Caterpillar!” echoed the Butterfly, and “Caterpillar!” tittered all his volatile companions, till the air seemed broken into little silvery waves of fairy laughter.
“Caterpillar! he positively thinks we were once Caterpillars! He! he! he!”
“Do you actually mean to say you don’t know that?” responded the Philosopher, scandalised at the irreverence of the insects, but inwardly rejoicing at the prospect of a controversy in which he could not be worsted.
“We know nothing of the sort,” rejoined a Butterfly.
“Can you possibly be plunged into such utter oblivion of your embryonic antecedents? “
“We do not understand you. All we know is that we have always been butterflies.”
“Sir,” said a large, dull-looking Butterfly with one wing in tatters, crawling from under a cabbage, and limping by reason of the deficiency of several legs, “let me entreat you not to deduce our scientific status from the inconsiderate assertions of the unthinking vulgar. I am proud to assure you that our race comprises many philosophical reasoners-mostly indeed such as have been disabled by accidental injuries from joining in the amusements of the rest. The Origin of our Species has always occupied a distinguished place in their investigations. It has on several occasions engaged the attention of our profoundest thinkers for not less than two consecutive minutes. There is hardly a quadruped on the land, a bird in the air, or a fish in the water to which it has not been ascribed by some one at some time; but never, I am rejoiced to say, has any Butterfly ever dreamed of attributing it to the obnoxious thing to which you have unaccountably made reference.”
“We should rather think not,” chorused all the Butterflies.
“Look here,” said the Philosopher, picking up and exhibiting a large hairy Caterpillar of very unprepossessing appearance. “Look here, what do you call this?”
“An abnormal organisation,” said the scientific Butterfly.

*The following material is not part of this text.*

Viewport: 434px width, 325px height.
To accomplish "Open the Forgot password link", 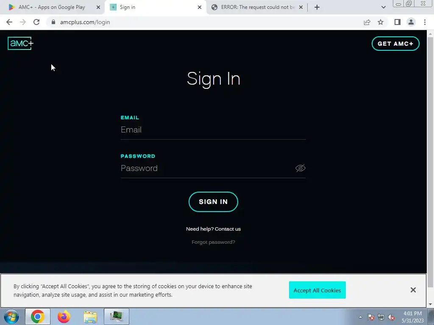I will pos(214,242).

“A nasty beast,” said the others.
“Heavens,” exclaimed the Philosopher, “the obtuseness and arrogance of these creatures! No, my poor friend,” continued he, addressing the Caterpillar, “disdain you as they may, and unpromising as your aspect certainly is at present, the time is at hand when you will prank it with the gayest of them all.”
“I cry your mercy,” rejoined the Caterpillar somewhat crossly, “but I was digesting a gooseberry leaf when you lifted me in that abrupt manner, and I did not quite follow your remarks. Did I understand you to mention my name in connection with those flutterers?”
“I said the time would arrive when you would be even as they.”
“I,” exclaimed the Caterpillar, “I retrograde to the level of a Butterfly! Is not the ideal of creation impersonated in me already?”
“I was not aware of that,” replied the Philosopher, “although,” he added in a conciliatory tone, “far be it from me to deny you the possession of many interesting qualities.”
“You probably refer to my agility,” suggested the Caterpillar; “or perhaps to my abstemiousness?”
“I was not referring to either,” returned the Philosopher.
“To my utility to mankind?”
“Not by any manner of means.”
“To what then?”
“Well, if you must know, the best thing about you appears to me to be the prospect you enjoy of ultimately becoming a Butterfly.”
The Caterpillar erected himself upon his tail, and looked sternly at the Philosopher. The Philosopher’s countenance fell. A thrush, darting from an adjacent tree, seized the opportunity and the insect, and bore the latter away in his bill. At the same moment the shower prognosticated by the Sage burst forth, scattering the Butterflies in all directions, drenching the Philosopher, whose foresight had not assumed the shape of an umbrella, and spoiling his new hat. But he had ample consolation in the superiority of his head. And the Caterpillar was right too, for after all he never did become a Butterfly.
P. 240. The Philosopher and the Butterflies—One of the contributions by various writers to “The New Amphion,” a little book prepared for sale at the Fancy Fair got up by the students of the University of Edinburgh in 1886.